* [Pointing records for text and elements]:
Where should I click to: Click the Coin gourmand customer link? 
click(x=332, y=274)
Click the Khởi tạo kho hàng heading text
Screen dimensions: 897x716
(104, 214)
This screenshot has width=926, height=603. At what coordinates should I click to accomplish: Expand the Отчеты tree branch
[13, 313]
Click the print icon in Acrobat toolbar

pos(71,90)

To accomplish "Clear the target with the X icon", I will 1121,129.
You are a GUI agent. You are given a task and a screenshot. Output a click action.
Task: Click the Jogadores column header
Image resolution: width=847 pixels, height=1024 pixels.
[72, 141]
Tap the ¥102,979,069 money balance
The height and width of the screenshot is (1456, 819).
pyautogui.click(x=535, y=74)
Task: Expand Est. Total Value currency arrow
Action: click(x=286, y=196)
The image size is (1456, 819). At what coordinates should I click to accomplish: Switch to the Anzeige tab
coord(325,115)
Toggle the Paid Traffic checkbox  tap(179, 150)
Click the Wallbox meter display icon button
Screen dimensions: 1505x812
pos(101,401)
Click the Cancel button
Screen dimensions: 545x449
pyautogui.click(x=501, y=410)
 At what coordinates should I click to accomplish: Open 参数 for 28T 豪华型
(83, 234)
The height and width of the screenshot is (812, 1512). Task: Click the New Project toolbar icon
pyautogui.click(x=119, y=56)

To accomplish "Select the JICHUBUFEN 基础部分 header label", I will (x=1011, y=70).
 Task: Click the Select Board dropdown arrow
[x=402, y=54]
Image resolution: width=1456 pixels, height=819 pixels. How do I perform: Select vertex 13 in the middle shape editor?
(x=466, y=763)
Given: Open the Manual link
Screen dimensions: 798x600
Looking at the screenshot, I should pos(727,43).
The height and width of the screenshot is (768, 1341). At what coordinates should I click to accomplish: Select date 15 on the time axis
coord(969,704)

* [OBJECTIVE]: Render the stretch from the line containing "Image resolution: width=1456" through the end of the records as a two-column CSV with the headers instruction and response, one row per record. Put each record's text and its answer in one quoted field apiece, with line breaks turned into spaces.

* [WORKED SOLUTION]:
instruction,response
"Image resolution: width=1456 pixels, height=819 pixels. How do I perform: Select vertex 13 in the middle shape editor?","(x=466, y=763)"
"Given: Open the Manual link Screen dimensions: 798x600","Looking at the screenshot, I should pos(727,43)."
"The height and width of the screenshot is (768, 1341). At what coordinates should I click to accomplish: Select date 15 on the time axis","coord(969,704)"